In a recent episode of CNBC’s Fast Money, Brian Stutland of Equity Armor Investments joined Melissa Lee and the Fast Money traders to discuss the recent surge in Coinbase (NASDAQ: COIN) shares, a phenomenon closely tied to Bitcoin’s recent “BlackRock rally.”
On 15 June 2023, The iShares unit of BlackRock, the world’s largest asset manager, filed paperwork with the U.S. Securities and Exchange Commission (SEC) to form a spot Bitcoin ETF.
Stutland began by highlighting a significant shift in the options market. Over the past five days, he said there had been a complete flip in the puts-to-calls ratio, indicating a bullish sentiment among traders. This shift was particularly evident in the trading of the June 60 calls expiring on Friday (23 JUne 2023). Most buyers were purchasing at 90 cents, suggesting that traders are betting on Coinbase shares to rise above $60.90 by the end of the week. This represents a calculated risk, as these options offer unlimited profit potential but will expire worthless if Coinbase shares do not rise above the strike price by Friday.

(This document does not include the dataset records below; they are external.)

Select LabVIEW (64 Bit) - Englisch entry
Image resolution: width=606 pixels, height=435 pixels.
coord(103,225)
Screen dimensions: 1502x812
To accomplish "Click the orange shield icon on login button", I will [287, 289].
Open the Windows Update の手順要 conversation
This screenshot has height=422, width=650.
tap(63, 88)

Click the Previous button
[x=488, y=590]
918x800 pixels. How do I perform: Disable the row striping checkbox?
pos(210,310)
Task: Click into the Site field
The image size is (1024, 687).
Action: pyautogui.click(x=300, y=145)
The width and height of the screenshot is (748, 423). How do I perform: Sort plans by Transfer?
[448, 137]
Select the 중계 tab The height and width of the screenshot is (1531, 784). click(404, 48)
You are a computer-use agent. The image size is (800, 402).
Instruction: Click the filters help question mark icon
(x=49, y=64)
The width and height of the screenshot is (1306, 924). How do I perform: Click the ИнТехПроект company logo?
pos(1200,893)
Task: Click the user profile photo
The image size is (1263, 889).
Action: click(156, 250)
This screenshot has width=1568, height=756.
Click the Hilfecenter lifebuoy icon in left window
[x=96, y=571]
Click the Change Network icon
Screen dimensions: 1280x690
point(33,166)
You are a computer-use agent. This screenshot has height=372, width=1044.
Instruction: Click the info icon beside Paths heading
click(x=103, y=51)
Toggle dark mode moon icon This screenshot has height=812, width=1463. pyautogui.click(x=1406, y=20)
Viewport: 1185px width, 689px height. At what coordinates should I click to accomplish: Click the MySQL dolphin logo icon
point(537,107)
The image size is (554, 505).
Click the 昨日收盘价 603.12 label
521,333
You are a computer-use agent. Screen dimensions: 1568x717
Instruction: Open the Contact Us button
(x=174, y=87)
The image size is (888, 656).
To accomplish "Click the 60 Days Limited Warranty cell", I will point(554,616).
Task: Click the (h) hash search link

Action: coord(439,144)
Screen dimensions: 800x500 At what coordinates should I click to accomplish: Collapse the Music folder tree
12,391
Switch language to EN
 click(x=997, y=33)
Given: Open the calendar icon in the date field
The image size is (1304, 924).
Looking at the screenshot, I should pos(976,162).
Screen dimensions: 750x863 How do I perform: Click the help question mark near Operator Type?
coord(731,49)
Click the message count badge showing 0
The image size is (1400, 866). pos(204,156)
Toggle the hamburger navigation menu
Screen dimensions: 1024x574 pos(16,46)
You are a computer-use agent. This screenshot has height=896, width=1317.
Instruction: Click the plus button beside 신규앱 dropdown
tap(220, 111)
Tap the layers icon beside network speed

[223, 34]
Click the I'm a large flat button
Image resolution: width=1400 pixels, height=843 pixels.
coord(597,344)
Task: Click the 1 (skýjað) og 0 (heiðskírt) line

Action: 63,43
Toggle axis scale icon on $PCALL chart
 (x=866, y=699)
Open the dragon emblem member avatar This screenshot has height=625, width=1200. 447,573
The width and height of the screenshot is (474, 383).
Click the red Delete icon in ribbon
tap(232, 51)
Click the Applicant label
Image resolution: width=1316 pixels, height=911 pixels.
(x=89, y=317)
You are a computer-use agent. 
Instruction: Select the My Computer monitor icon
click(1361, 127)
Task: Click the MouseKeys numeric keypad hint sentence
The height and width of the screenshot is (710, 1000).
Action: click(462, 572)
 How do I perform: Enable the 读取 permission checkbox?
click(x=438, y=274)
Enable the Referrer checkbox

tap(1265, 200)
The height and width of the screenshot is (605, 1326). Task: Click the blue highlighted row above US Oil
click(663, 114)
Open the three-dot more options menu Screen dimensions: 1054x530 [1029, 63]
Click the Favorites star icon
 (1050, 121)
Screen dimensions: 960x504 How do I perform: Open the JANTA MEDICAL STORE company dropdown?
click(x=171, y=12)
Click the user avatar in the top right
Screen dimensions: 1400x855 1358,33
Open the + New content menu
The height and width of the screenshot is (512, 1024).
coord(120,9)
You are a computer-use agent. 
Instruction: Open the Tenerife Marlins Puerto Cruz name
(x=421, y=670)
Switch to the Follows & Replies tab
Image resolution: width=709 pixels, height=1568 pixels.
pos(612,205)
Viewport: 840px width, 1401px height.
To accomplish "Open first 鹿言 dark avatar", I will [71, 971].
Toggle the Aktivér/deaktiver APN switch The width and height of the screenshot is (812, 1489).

Stutland also pointed out the typically close relationship between Coinbase and Bitcoin. When Bitcoin is down, Coinbase usually follows, and vice versa. However, in the last couple of months, the two have somewhat separated. Stutland suggested this divergence might be due to potential regulatory changes on the horizon.
Stutland concluded his analysis by suggesting that if Coinbase’s shares go “in the money” on these call options and trade above the $60 level, it could indicate a well-defined head and shoulders bottom situation. This technical pattern often signals a downtrend reversal, hinting at potential gains for Coinbase shares.